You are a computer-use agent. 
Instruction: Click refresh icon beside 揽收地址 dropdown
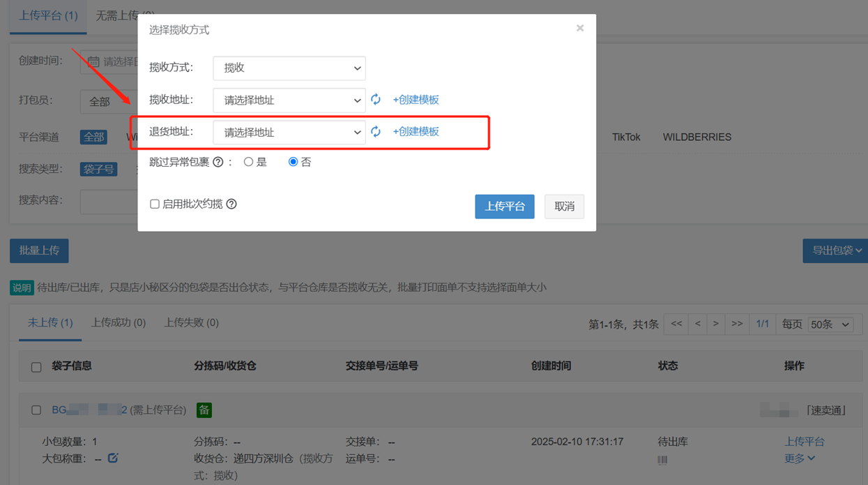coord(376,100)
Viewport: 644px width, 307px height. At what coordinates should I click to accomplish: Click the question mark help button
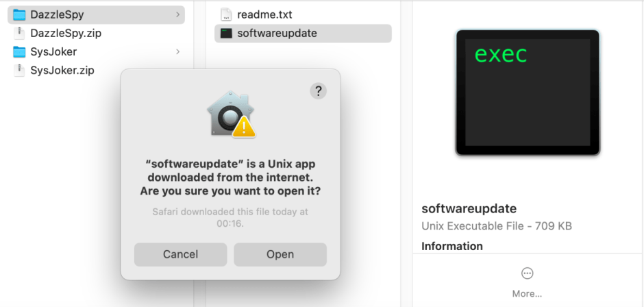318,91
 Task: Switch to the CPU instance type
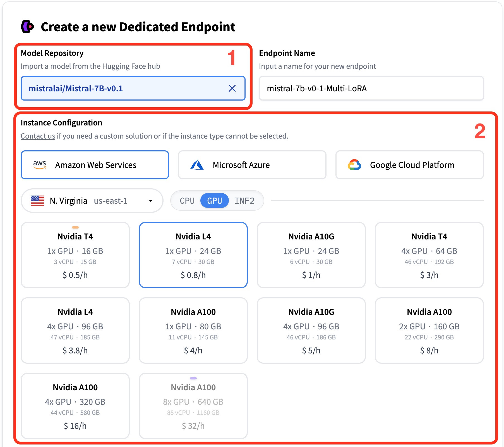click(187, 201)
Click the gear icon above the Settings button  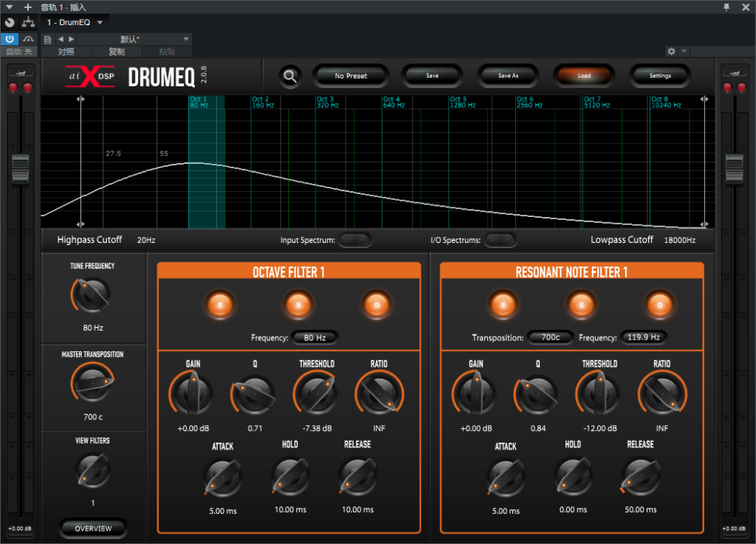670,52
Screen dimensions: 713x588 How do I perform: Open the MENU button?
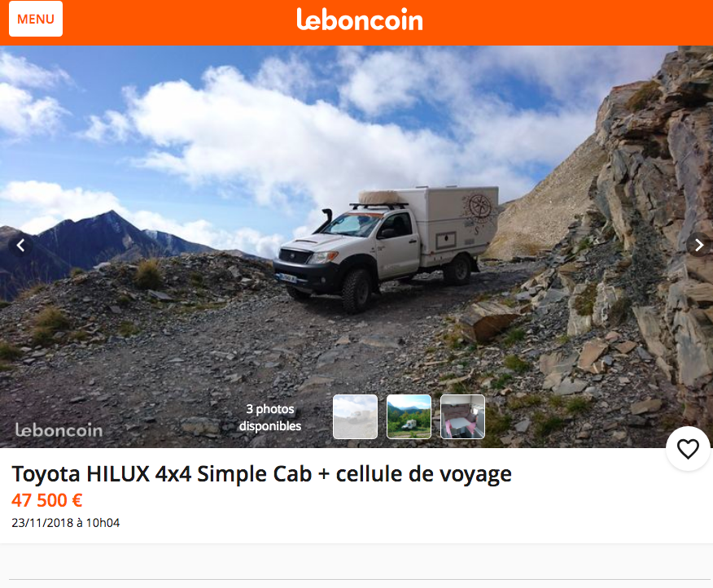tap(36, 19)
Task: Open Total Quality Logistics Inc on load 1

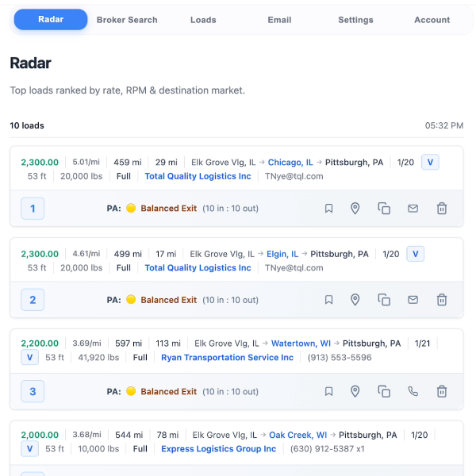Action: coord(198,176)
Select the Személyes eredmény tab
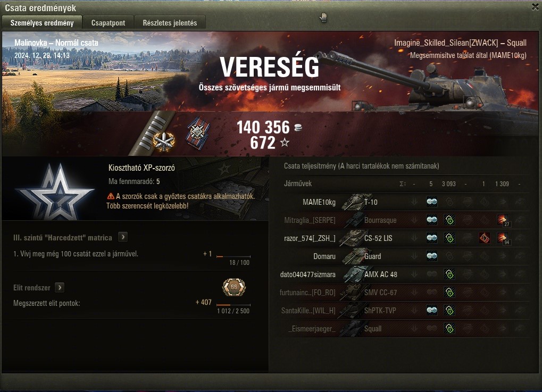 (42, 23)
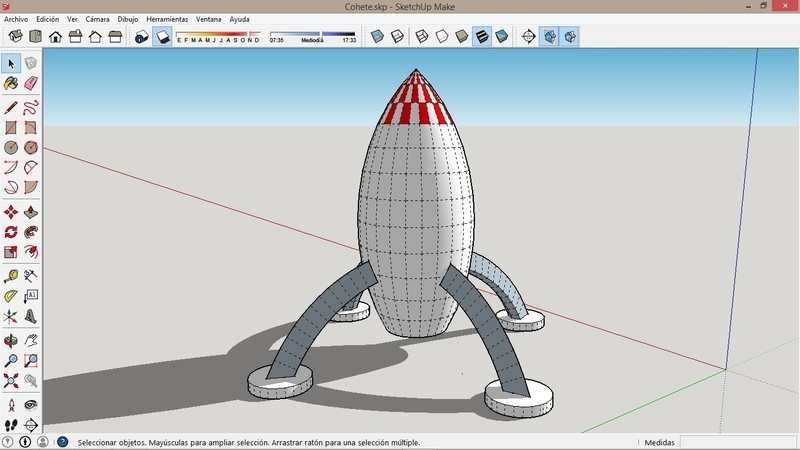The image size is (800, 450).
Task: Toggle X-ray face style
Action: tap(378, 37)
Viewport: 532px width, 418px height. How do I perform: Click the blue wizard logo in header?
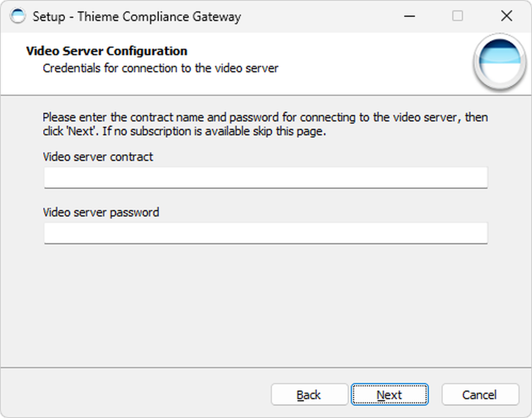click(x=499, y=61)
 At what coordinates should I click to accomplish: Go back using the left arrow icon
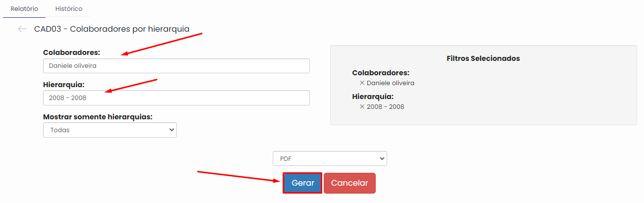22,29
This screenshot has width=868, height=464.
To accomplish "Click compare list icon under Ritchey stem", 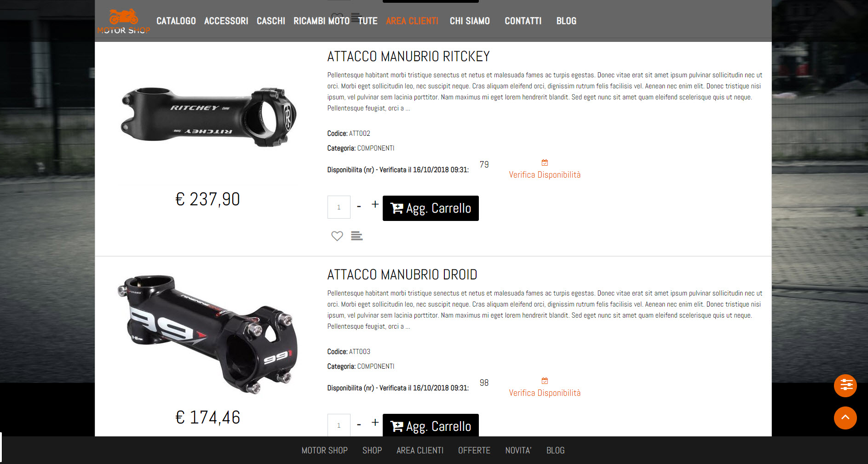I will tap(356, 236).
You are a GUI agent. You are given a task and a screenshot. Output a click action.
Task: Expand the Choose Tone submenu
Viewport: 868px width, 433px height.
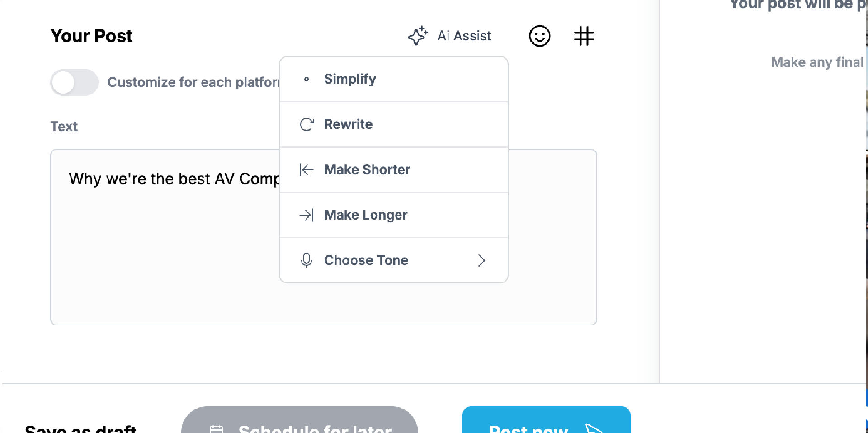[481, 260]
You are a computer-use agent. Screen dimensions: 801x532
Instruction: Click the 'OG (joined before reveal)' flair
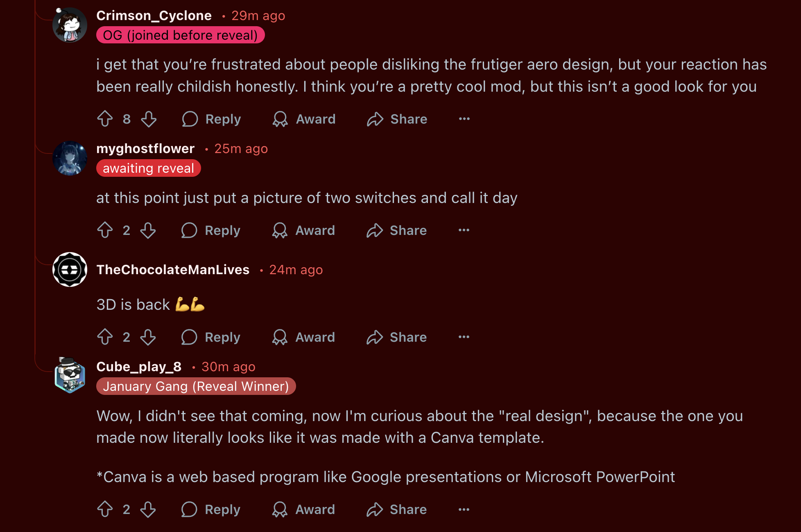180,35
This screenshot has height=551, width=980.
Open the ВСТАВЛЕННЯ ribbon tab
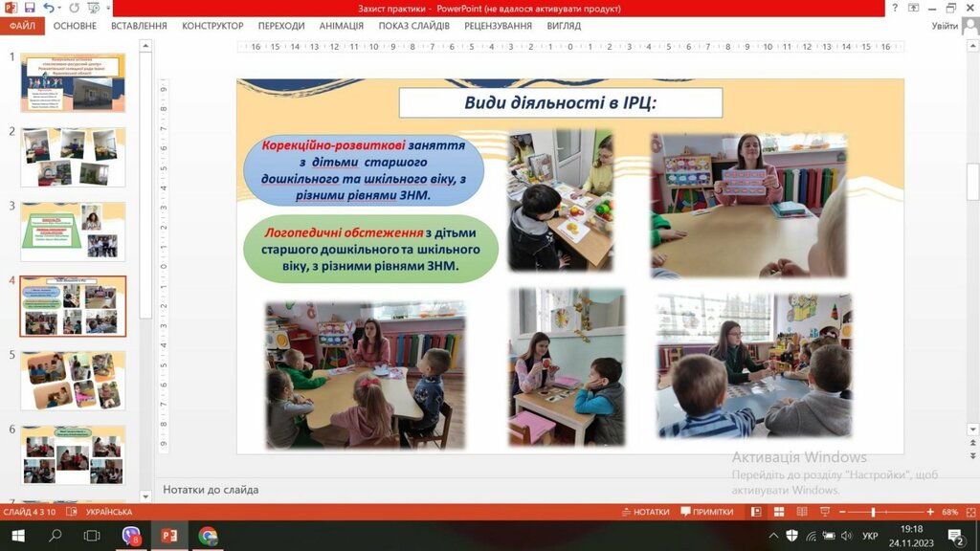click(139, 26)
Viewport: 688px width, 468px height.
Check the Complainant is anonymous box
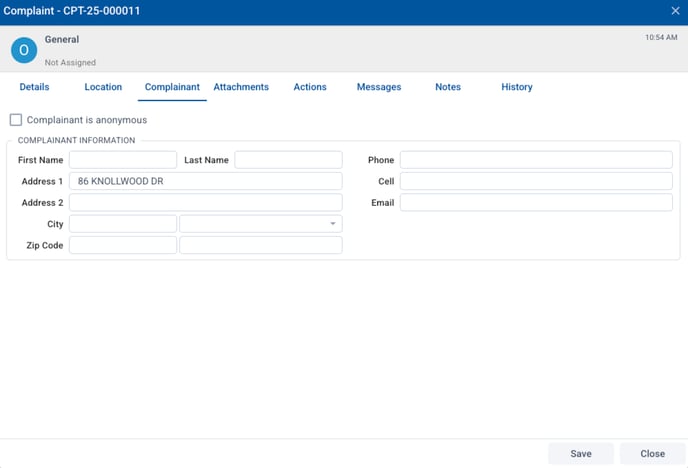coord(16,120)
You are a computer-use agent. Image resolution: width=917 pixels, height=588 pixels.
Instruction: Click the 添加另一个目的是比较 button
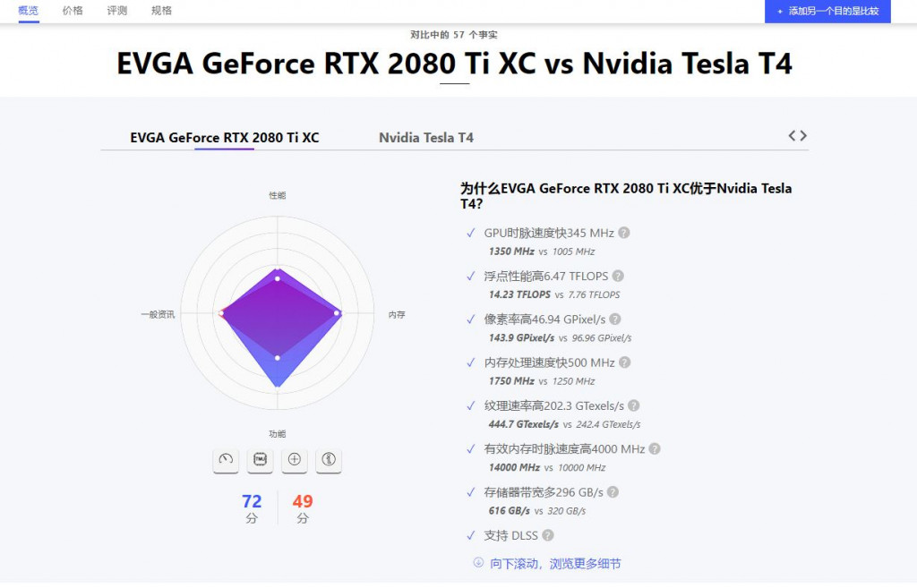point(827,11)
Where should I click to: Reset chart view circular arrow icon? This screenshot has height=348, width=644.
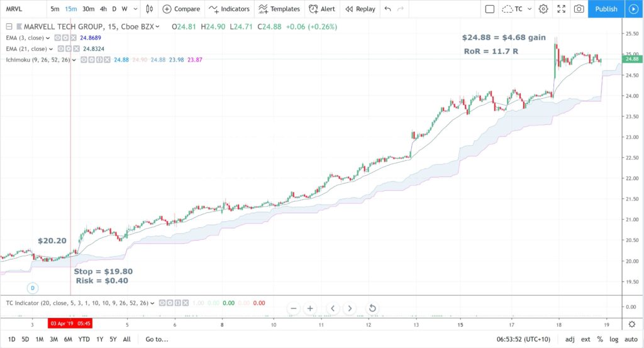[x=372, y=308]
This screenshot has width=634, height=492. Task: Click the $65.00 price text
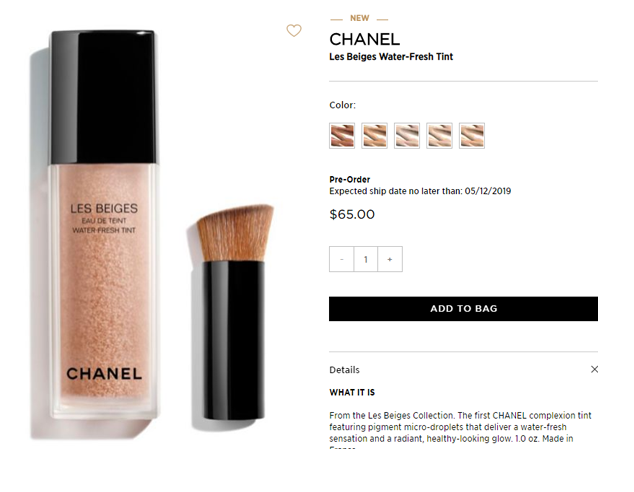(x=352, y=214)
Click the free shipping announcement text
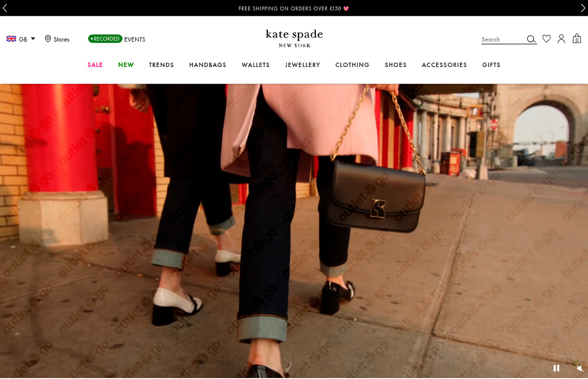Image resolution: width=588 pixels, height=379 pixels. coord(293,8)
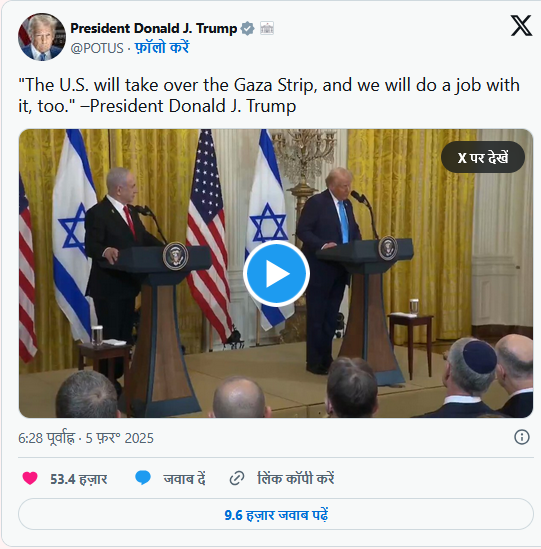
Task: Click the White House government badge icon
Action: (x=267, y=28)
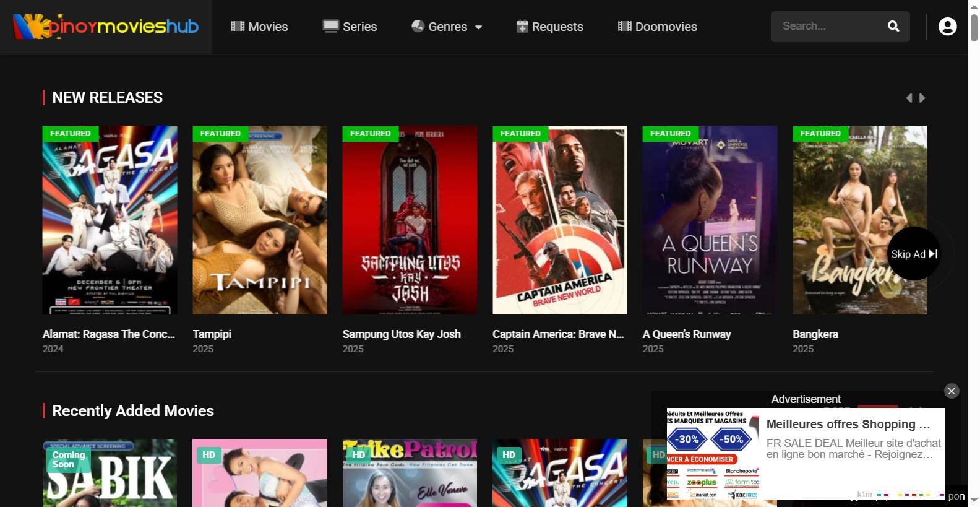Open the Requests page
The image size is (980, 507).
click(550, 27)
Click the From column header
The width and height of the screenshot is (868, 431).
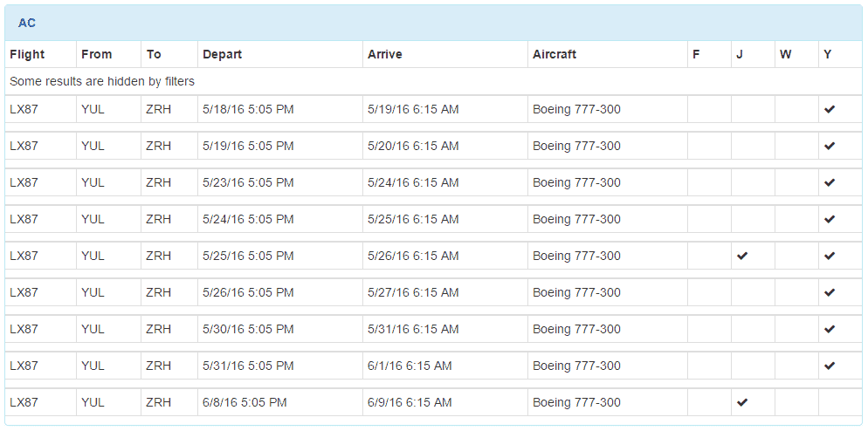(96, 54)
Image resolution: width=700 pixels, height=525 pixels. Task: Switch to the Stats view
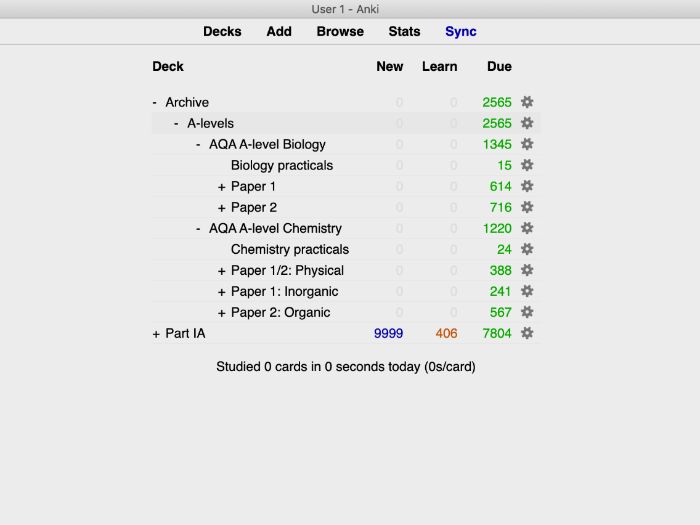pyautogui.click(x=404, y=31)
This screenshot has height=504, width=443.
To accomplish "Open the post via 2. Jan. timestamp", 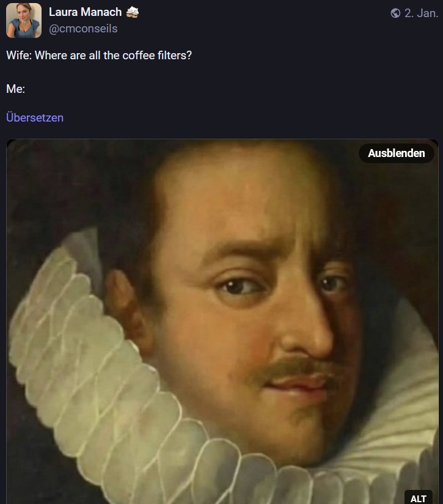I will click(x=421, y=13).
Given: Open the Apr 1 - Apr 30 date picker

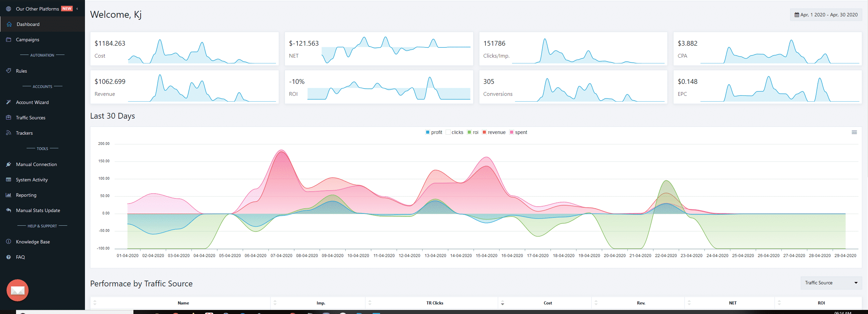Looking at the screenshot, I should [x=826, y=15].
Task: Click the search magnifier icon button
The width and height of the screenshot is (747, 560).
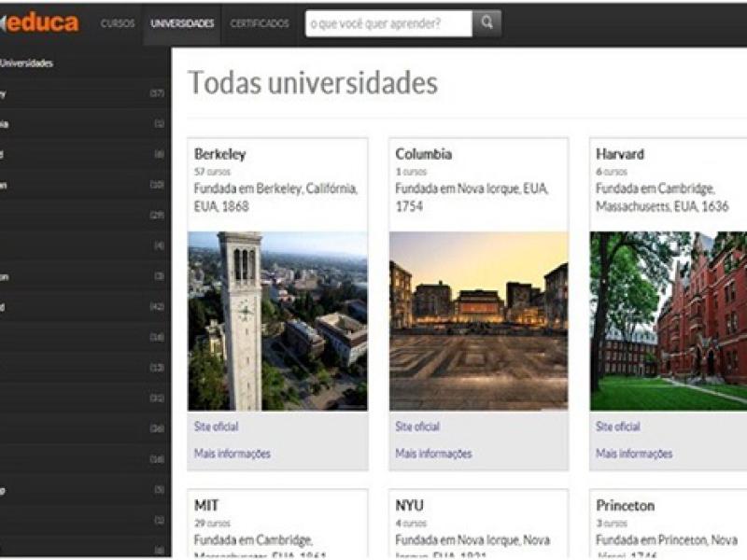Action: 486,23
◇ ◇ ◇ ◇
### Exercise
Check each line above for the word "agent" and copy the ones that have it.

### Answer below
You are a computer-use agent. 
You are a GUI agent. You are given a task and a screenshot. Output a click action.
You are a computer-use agent. Screen dimensions: 801x532
You are a computer-use agent. Image resolution: width=917 pixels, height=588 pixels.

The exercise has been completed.